Estos datos surgieron anoche en una conferencia de prensa que ofrecieron las cuatro Bibliotecas Populares de la ciudad con una voz de alarma más que significativa: “Muchas corren riesgo de cerrar sus puertas porque no pueden seguir sosteniendo sus gastos, especialmente del personal calificado; y otras ya han reducido sus horarios de atención”. Esa es una de las dramáticas situaciones que atraviesa la cultura de Entre Ríos.

Las Bibliotecas Olegario Víctor Andrade (la primera del país en ser fundada por mujeres), la Sarmiento (que tiene el orgullo de ser la tercera que se fundó en Argentina en 1869), la Rodolfo García (que rinde honor a la memoria de un gran educador y escritor local), la López Jordán (que ya vivió una situación parecida), unieron sus voces para reclamar lo que hoy el gobierno olvida: el subsidio.

Si se hiciera un inventario de la obligación del Estado para con las Bibliotecas, la conclusión sería lapidaria. A manera de memoria –concepto íntimamente ligado a los libros y a los pueblos- los pagos a partir de 1996 fueron: ese año siete meses; en 1997, cinco meses. En 1998, uno. No se asombre lector. En 1999, ninguno. En 2000 siete. En 2001, uno. ¿Perplejo? En 2002, ninguno. En 2003, diez. En 2004, una suma por única vez de dos mil pesos no acorde con la ley. En 2005, cinco meses. En 2006, completo; lo mismo que en 2007. En 2008, ocho. En 2009 y 2010, completo. De 2011 deben octubre, noviembre y diciembre. Y de este año, los ocho meses.

“Hay que señalar que el actual gobernador, Sergio Urribarri, fue el mandatario que mejor ha cumplido. Y aún así están en falta”, reconocieron casi al unísono las cuatro Bibliotecas Populares.

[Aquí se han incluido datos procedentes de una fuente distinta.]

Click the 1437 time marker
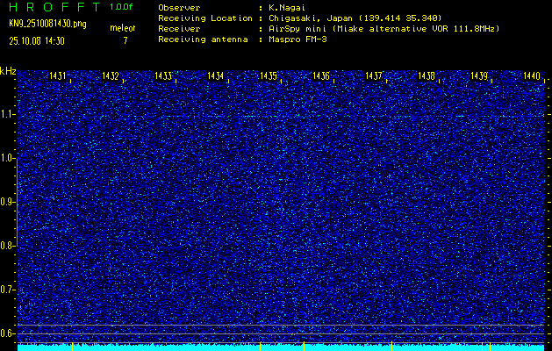Screen dimensions: 552x351 pos(374,76)
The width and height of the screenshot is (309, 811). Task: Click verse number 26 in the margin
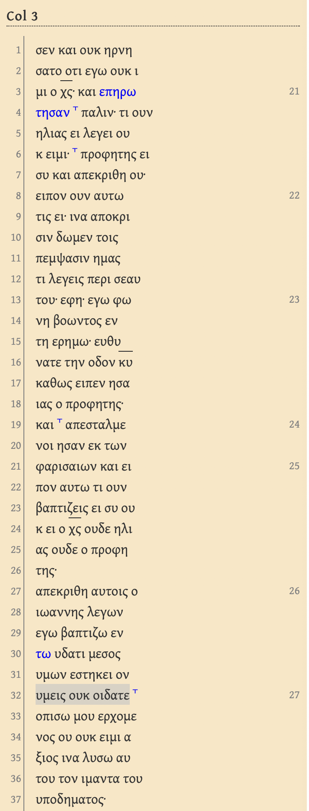[x=294, y=591]
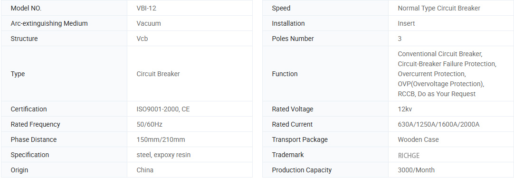The height and width of the screenshot is (179, 514).
Task: Select the Installation value Insert
Action: coord(406,23)
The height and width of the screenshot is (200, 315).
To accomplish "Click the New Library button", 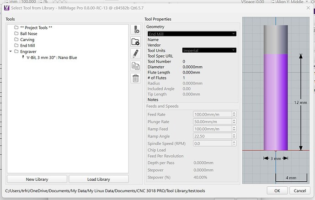I will (x=37, y=179).
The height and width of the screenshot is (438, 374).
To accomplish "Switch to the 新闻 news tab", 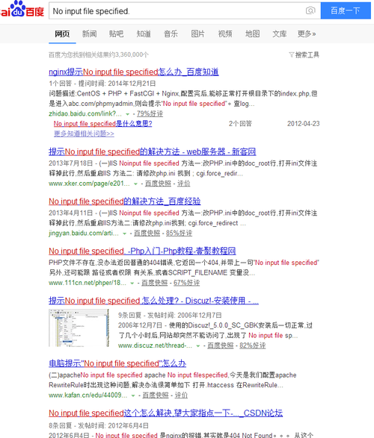I will pos(89,34).
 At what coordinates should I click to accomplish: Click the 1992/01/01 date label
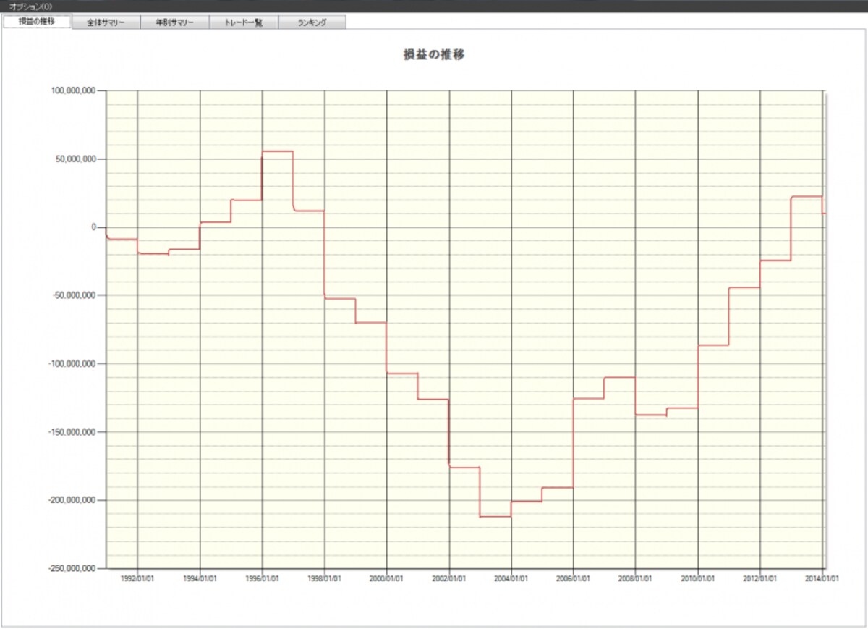tap(137, 579)
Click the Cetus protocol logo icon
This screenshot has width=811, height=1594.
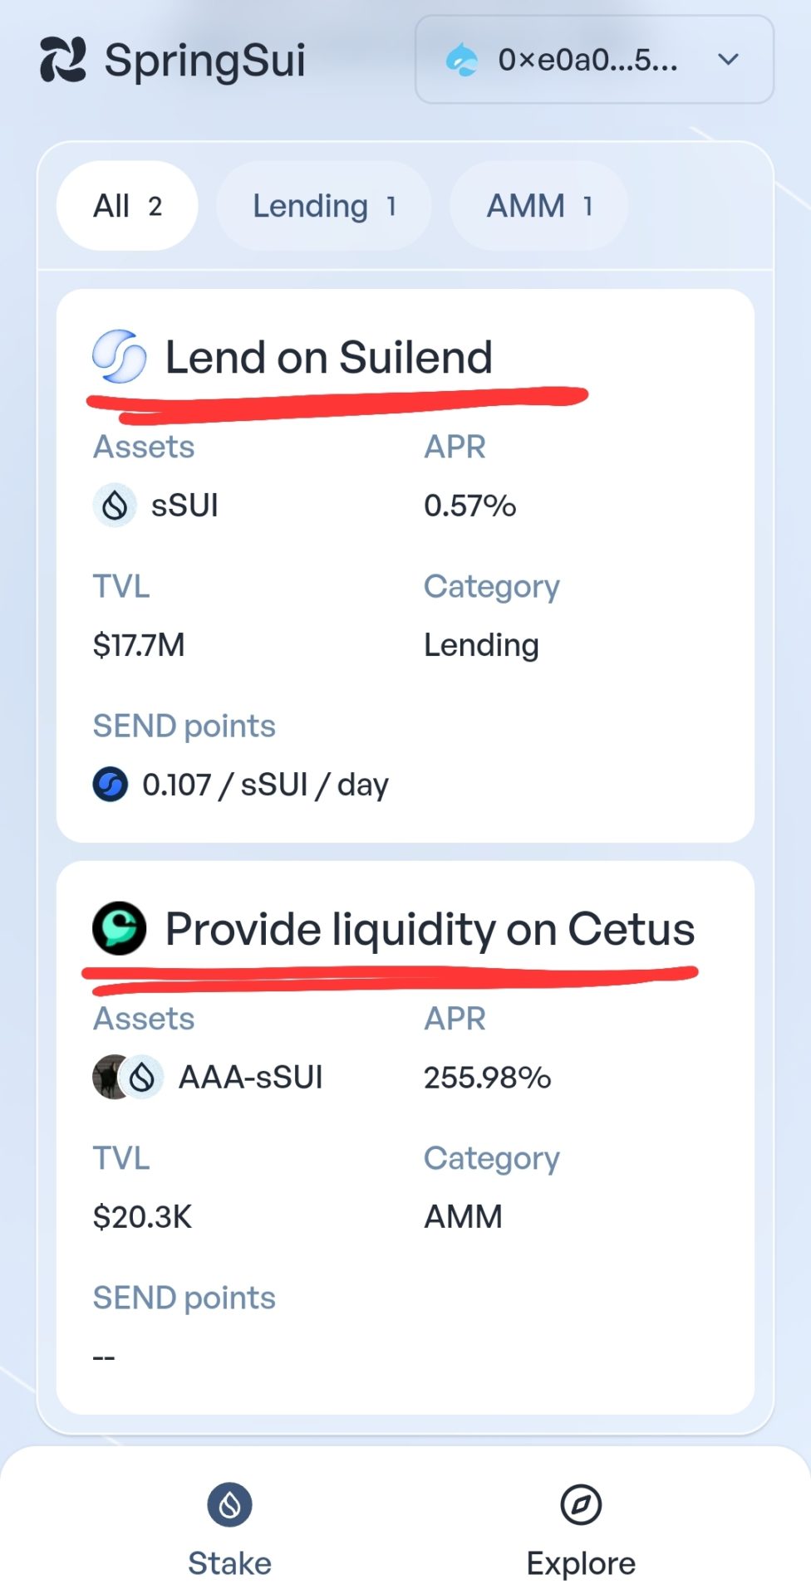click(119, 928)
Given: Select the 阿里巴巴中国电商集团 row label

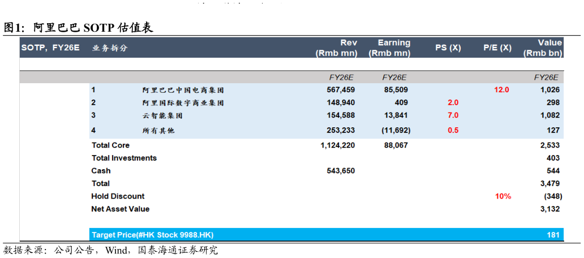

La ley Nº 8092 de 1988 y la Ley Nº 9094 de 1997 de Entre Ríos crea la Comisión Protectora de Bibliotecas Populares y otorga un subsidio “mensual con destino a sufragar gastos de personal, mantenimiento y adquisición de material bibliográfico. El mismo equivaldrá al duplo del sueldo básico inicial de un maestro de grado, perteneciente al Consejo General de Educación de la Provincia”, rezan las normas. Pero ni llega el subsidio en tiempo y forma ni tampoco se conforma la Comisión Protectora, porque los legisladores están interesados en abrir internas, aunque ello implique el la clausura de la cultura con el cierre de las Bibliotecas.